Contra a Extinção do IPHAN

A Associação Brasileira de Antropologia repudia veementemente o Projeto de Lei n° 1007 de 2026, proposto pelo Capitão Augusto Deputado Federal PL-SP, que dispõe sobre a extinção do IPHAN (Instituto do Patrimônio Histórico e Artístico Nacional).

Criado em 1937, o IPHAN é uma das instituições públicas mais longevas da história institucional brasileira. Trata-se de uma autarquia, vinculada ao Ministério da Cultura, com atuação nacional por meio de suas 27 Superintendências (uma em cada Unidade Federativa); 37 Escritórios Técnicos, seis Unidades Especiais – Centro Lucio Costa, Sítio Roberto Burle Marx, Paço Imperial, Centro Nacional do Folclore e Cultura Popular, Centro Nacional de Arqueologia e Centro de Documentação do Patrimônio.

O IPHAN é responsável pela preservação e promoção do Patrimônio Cultural Brasileiro, com o objetivo de assegurar a proteção e longevidade do legado dos mais distintos bens culturais que compõem o amplo mosaico das memórias coletivas e da história dos grupos que compõem a sociedade brasileira em suas gerações presentes e futuras.

Ao longo de sua trajetória, tem honrado e cumprido os marcos legais inscritos na Constituição Brasileira de 1988, em seu artigo 216, que define o patrimônio cultural como formas de expressão, modos de criar, fazer e viver.
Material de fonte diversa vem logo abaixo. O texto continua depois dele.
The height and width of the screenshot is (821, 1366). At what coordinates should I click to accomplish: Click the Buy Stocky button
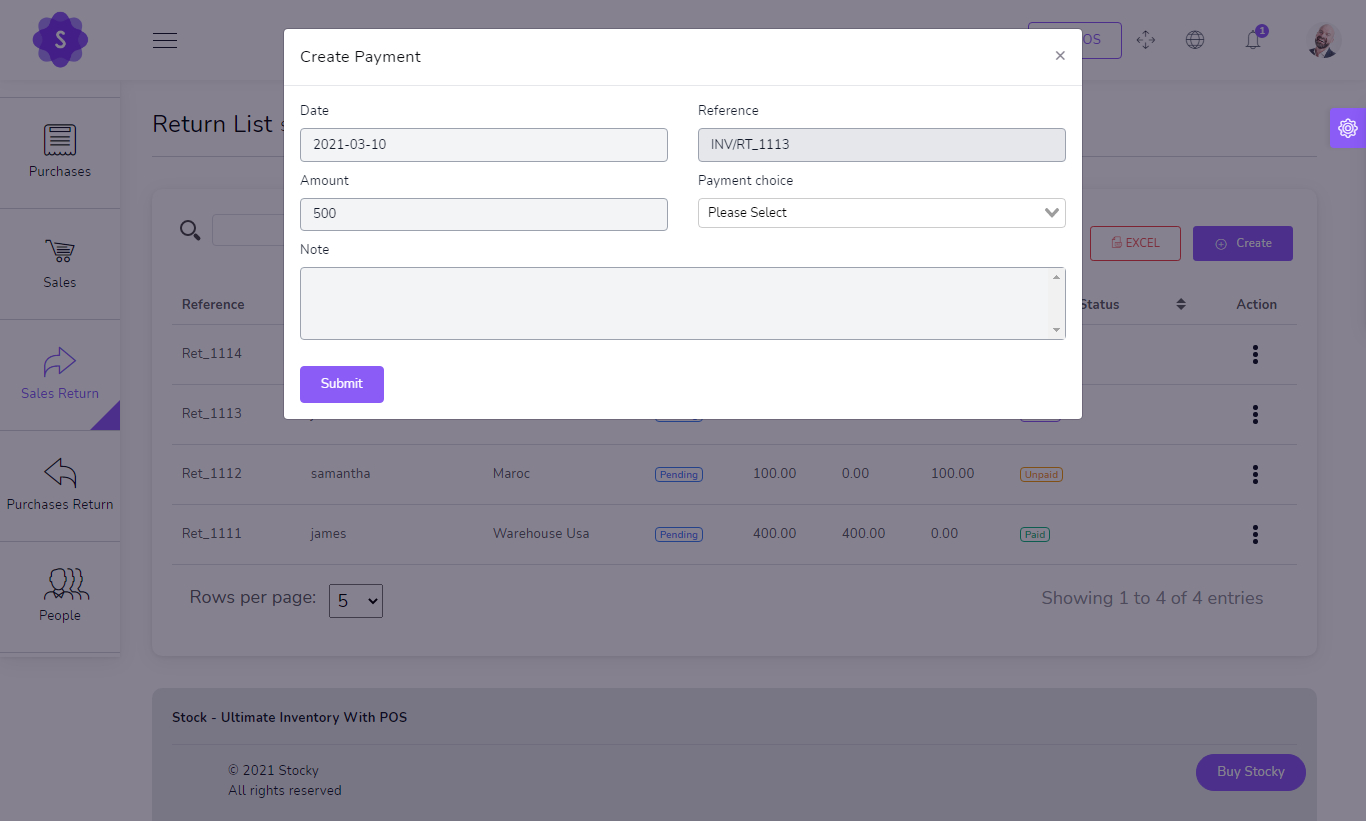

Incluem-se ainda as criações científicas, artísticas e tecnológicas; as obras, objetos, documentos, edificações e demais espaços destinados às manifestações artístico-culturais; e, ainda, os conjuntos urbanos e sítios de valor histórico, paisagístico, artístico, arqueológico, paleontológico, ecológico e científico.

O IPHAN atua também em diálogo e parceria com a UNESCO, no sentido de conservar, salvaguardar e monitorar os bens culturais brasileiros inscritos na Lista do Patrimônio Mundial e na Lista o Patrimônio Cultural Imaterial da Humanidade, conforme convenções da Unesco.

Cumpre o IPHAN, desta feita, um trabalho primoroso, sensível e fundamental no reconhecimento, salvaguarda, proteção e divulgação de um conjunto valioso de bens que representam a diversidade dos grupos constituidores da sociedade brasileira, com destaque para os saberes tradicionais e ancestrais, a cultura popular e a memória coletiva.

A proposta de extinção do IPHAN constitui-se em um acinte à história do Brasil, à história do IPHAN, aos seus dedicados e comprometidos servidores e à toda a sociedade brasileira. Representa um inaceitável retrocesso institucional e um desrespeito às políticas públicas que há quase um século, promovem responsável e eticamente a proteção da memória, da cultura e das identidades plurais que constituem o Brasil.

A Associação Brasileira de Antropologia pede o arquivamento do referido projeto de Lei, por considerá-lo um ataque ao Estado democrático de direito, no que tange aos direitos culturais da sociedade brasileira.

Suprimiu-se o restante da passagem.